Everything about Feeble-minded totally explained
Feeble-minded was a term used from the late 19th century through the early 20th century to loosely describe a variety of mental deficiencies, including what would now be considered
mental retardation in its various types and grades, and
learning disabilities such as
dyslexia.
Originally it wasn't used as a particularly
pejorative term and was, along with
idiot and
moron, considered to be a relatively precise psychiatric label in its day.
The
American psychologist
Henry H. Goddard, creator of the term
moron, was director of the
Vineland Training School (Originally the Vineland Training School for Backward and Feeble-minded Children) at
Vineland, New Jersey. Goddard was known for postulating most effectively that "feeble-mindedness" was a hereditary trait, most likely caused by a single recessive gene. This led Goddard to ring
eugenic alarm bells in his 1912 work,
The Kallikak Family: A Study in the Heredity of Feeble-Mindedness, about those in the population who carried the recessive trait despite outward appearances of normality.

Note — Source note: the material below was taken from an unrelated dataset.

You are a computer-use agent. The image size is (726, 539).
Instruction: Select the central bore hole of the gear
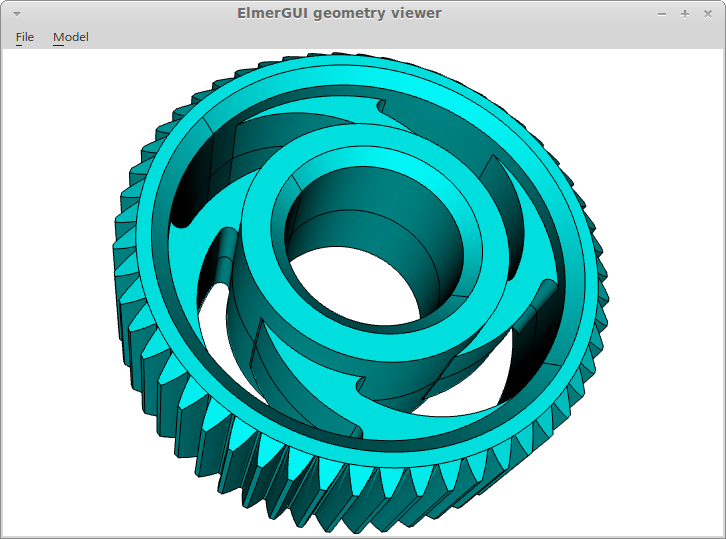tap(353, 285)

In the first half of the 20th century, "feeble-mindedness, in any of its grades" was a common criterion for
compulsory sterilization in many U.S. states.

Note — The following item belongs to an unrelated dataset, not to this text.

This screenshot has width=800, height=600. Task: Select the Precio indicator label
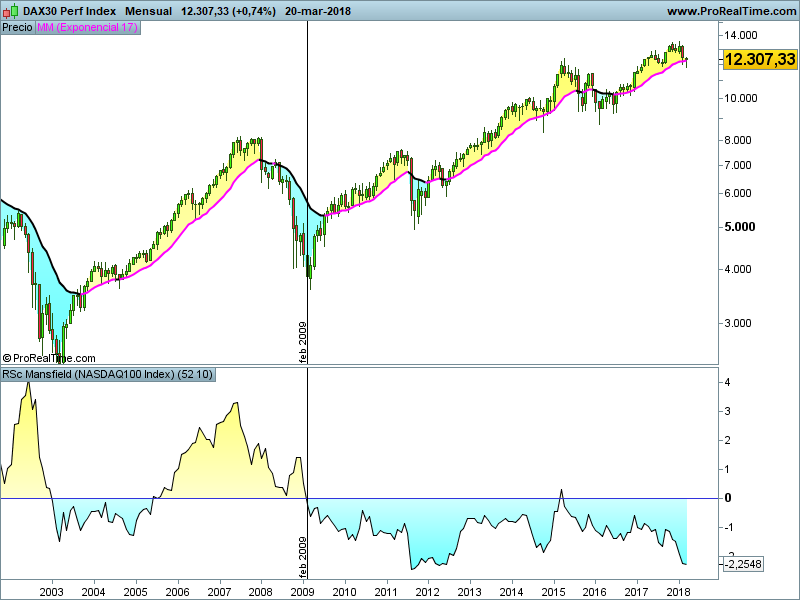coord(17,27)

Jack London's 1914 story, "
Told in the Drooling Ward," describes inmates at a California institution for the "feeble-minded." Such an institution existed (the California Home for the Care and Training of Feeble-minded Children, now the
Sonoma Developmental Center) close to the Jack London Ranch in Glen Ellen, California. The story is a narrative told from the point of view of a self-styled "high-grade feeb".